SLEEP-WAKE STAGE AND BEHAVIOR DISCRIMINATION IN RATS USING A COMBINATION OF EEG AND HEAD ACCELERATION MEASUREMENTS
Abstract number :
3.081
Submission category :
Year :
2005
Submission ID :
5887
Source :
www.aesnet.org
Presentation date :
12/3/2005 12:00:00 AM
Published date :
Dec 2, 2005, 06:00 AM
Authors :
1,2Sridhar Sunderam, 1,2Nathalia Peixoto, 1,2Nick Chernyy, 1,2Jonathan P. Mason, 4Steven L. Weinstein, 1,3Steven J. Schiff, and 1,2Bruce J. Gluckman
Accurate brain state discrimination and the ability to identify both normal and abnormal state and state transitions is critical for development of continuous feedback algorithms for control of seizures. Prior methods for states of vigilance discrimination used EEG spectral measures alone. Here, we show that head acceleration measured using biaxial microelectromechanical systems (MEMS) accelerometers significantly enhances sleep-wake staging in rats implanted with bilateral hippocampal depth and cortical EEG electrodes.
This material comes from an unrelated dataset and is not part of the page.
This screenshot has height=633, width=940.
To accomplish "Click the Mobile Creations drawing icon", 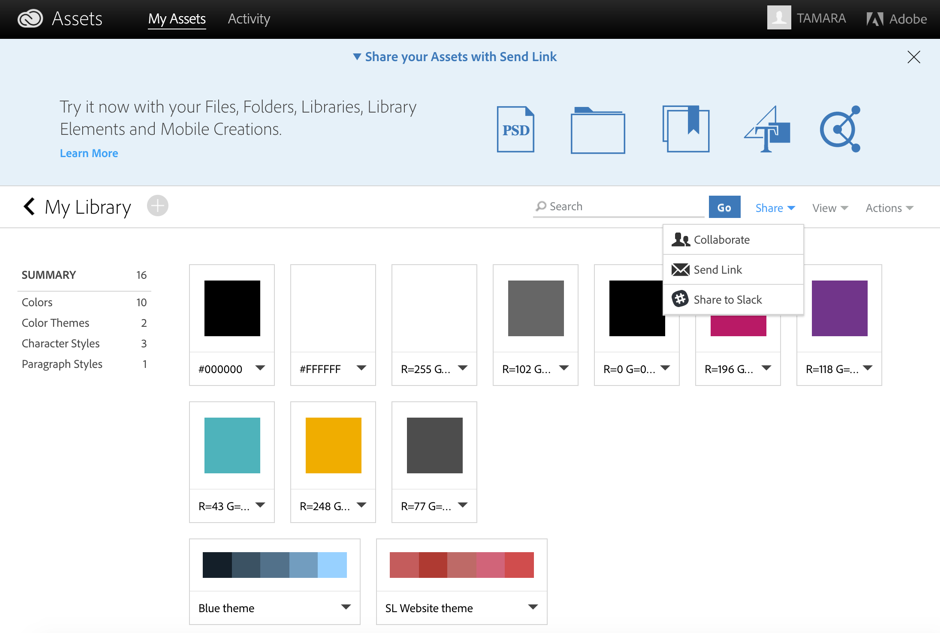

Rats were video and EEG monitored continuously for 7 days and digital recordings made of the EEG and acceleration signals acquired using custom made electronics which included DC sensitive accelerometers in the headstage. An EEG expert inspected video and EEG to classify sequential 15 s epochs of representative 1 hour recordings into different sleep-wake stages: Awake, Quiet Sleep and REM Sleep. Observed awake behavior was also labeled and divided into three categories: Exploration/Repositioning, Eating/Drinking/Grooming and Quiet/Twitching. Total power (dB) in four frequency bands (0.5-3.9, 4.0-7.9, 8-12.9, 13.1-50 Hz) was measured in 1 sec windows of the EEG (2 cortical, 2 depth) and head acceleration (x and y axes) and averaged over each 15 s epoch. The data was divided into two equal halves, a training set and a test set, and the 24 features were used to perform a linear discriminant analysis of the training set. The leave-one-out classification error for sleep-wake stages was 9% (p[lt]0.01) using only EEG features, and improved to 6.8% (p[lt]0.01) when acceleration features were included (Figure 1). Similar performance was obtained for the behavioral state classification. Applying the linear classifier to the test data set gave significant agreement (p[lt]0.01) of over 90% for sleep-wake and behavior classification. Head acceleration measurements with EEG not only significantly improved the ability to discriminate broad transitions between REM sleep, quiet sleep and waking, but also distinguish patterns highly distinctive of behavior such as grooming, twitching or feeding. This capability will be especially useful in automatically detecting and selectively treating seizures using feedback control.[figure1] (Supported by NIH Grants R01EB001507, K02MH01493, and R01MH50006.)